**What you need to do**. Copy the rows from the line containing "The height and width of the screenshot is (302, 402)." through the end of the rows, leaving out the pictures.

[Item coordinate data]
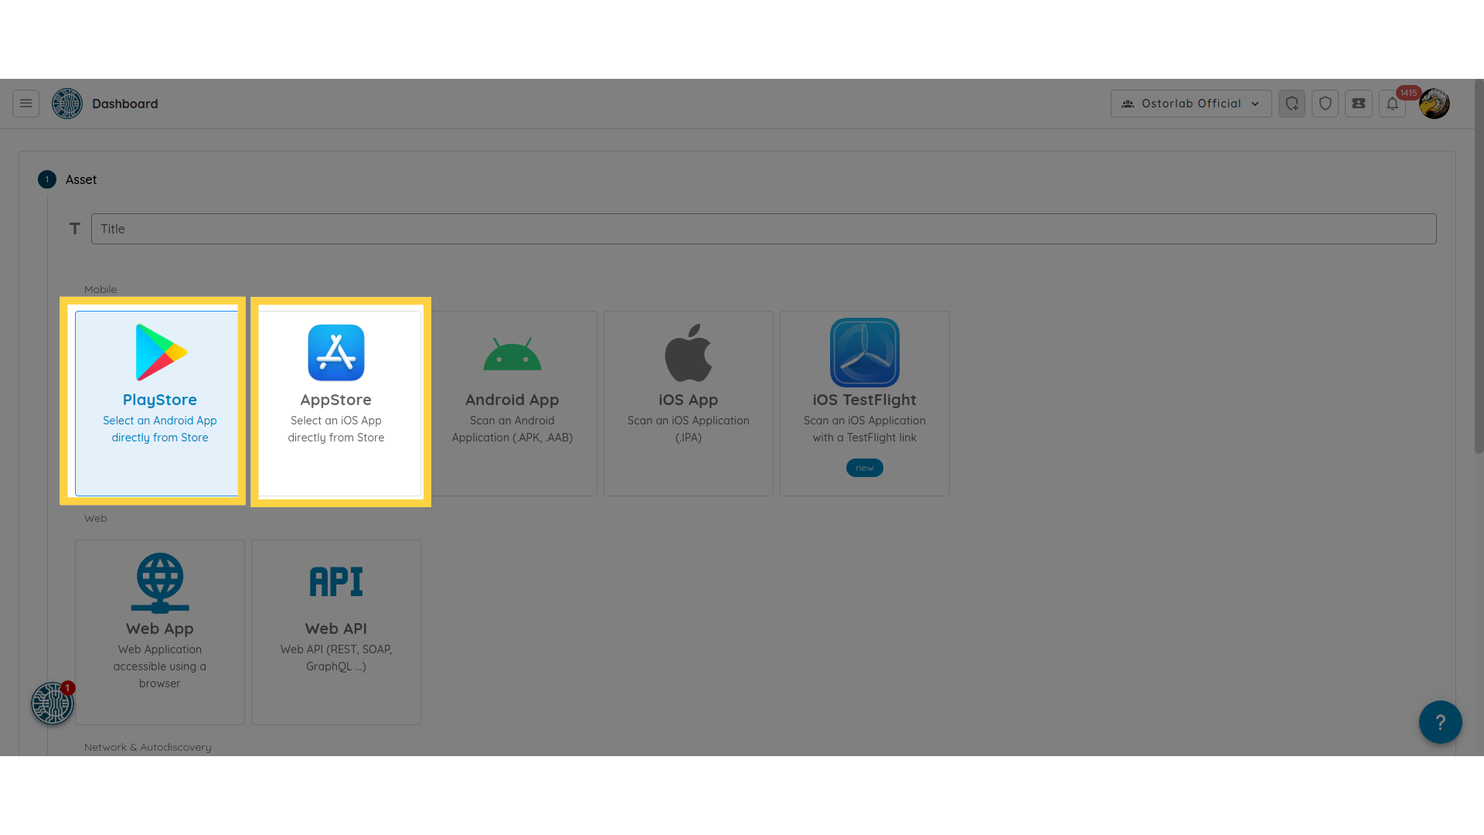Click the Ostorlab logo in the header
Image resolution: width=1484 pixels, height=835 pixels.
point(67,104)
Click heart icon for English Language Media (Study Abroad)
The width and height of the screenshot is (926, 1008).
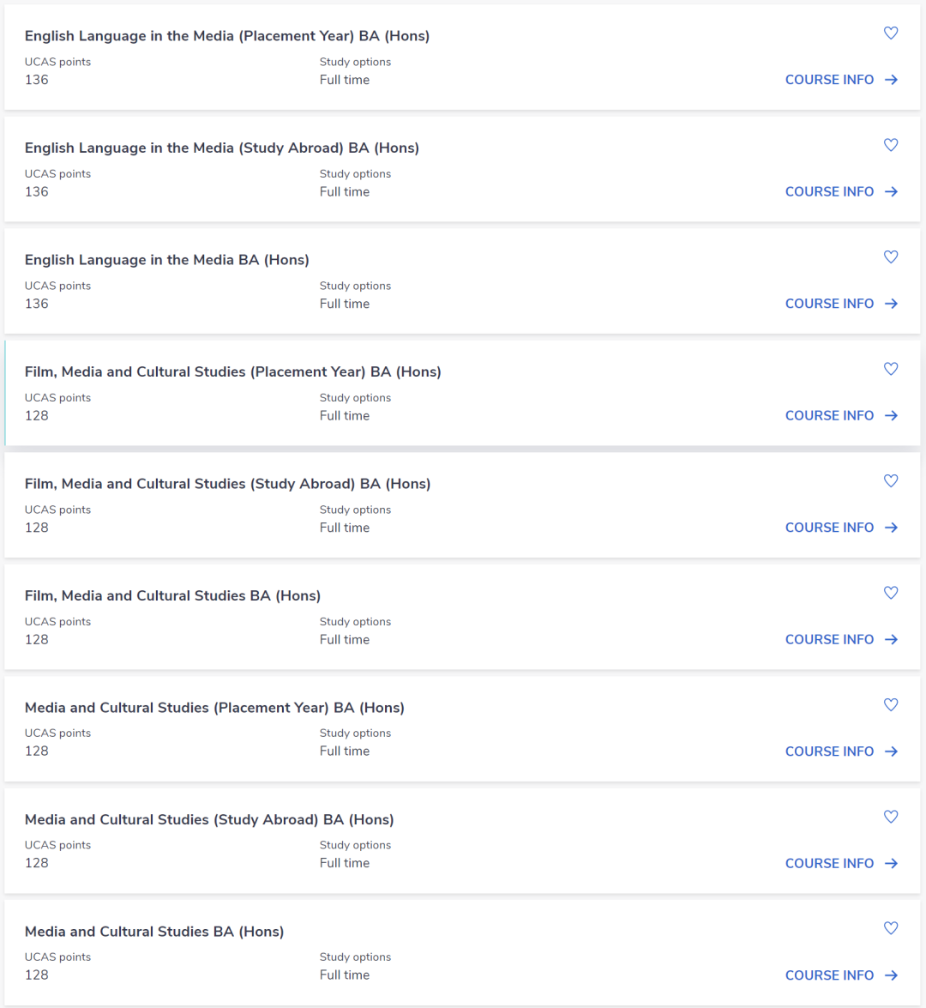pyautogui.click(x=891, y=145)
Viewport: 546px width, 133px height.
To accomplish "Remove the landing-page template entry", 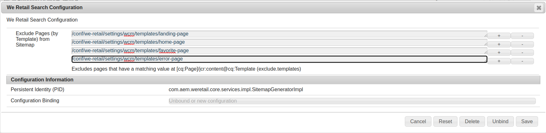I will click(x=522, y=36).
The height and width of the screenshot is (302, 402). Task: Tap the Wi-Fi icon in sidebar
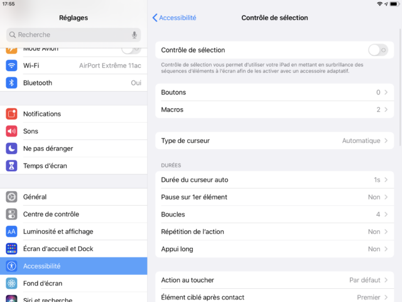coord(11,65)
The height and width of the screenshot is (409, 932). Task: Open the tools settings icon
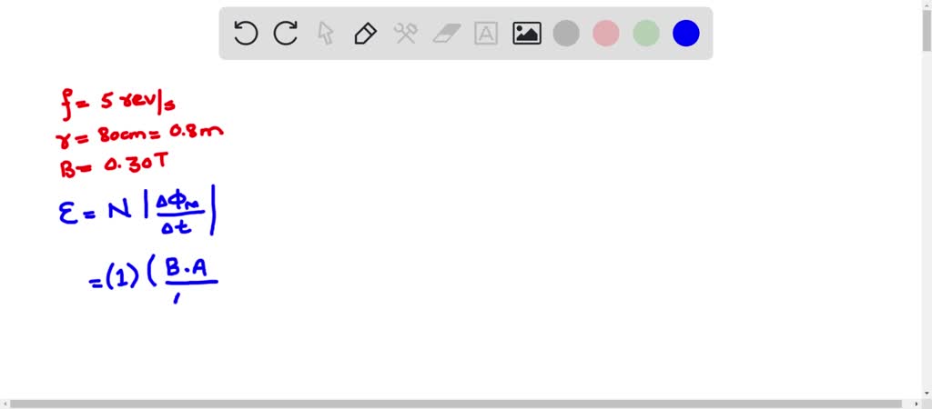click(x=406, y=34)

**Task answer**.
The height and width of the screenshot is (302, 402). Task: Tap the Wi-Fi icon in sidebar
coord(11,65)
The height and width of the screenshot is (409, 932). Task: Open the tools settings icon
click(x=406, y=34)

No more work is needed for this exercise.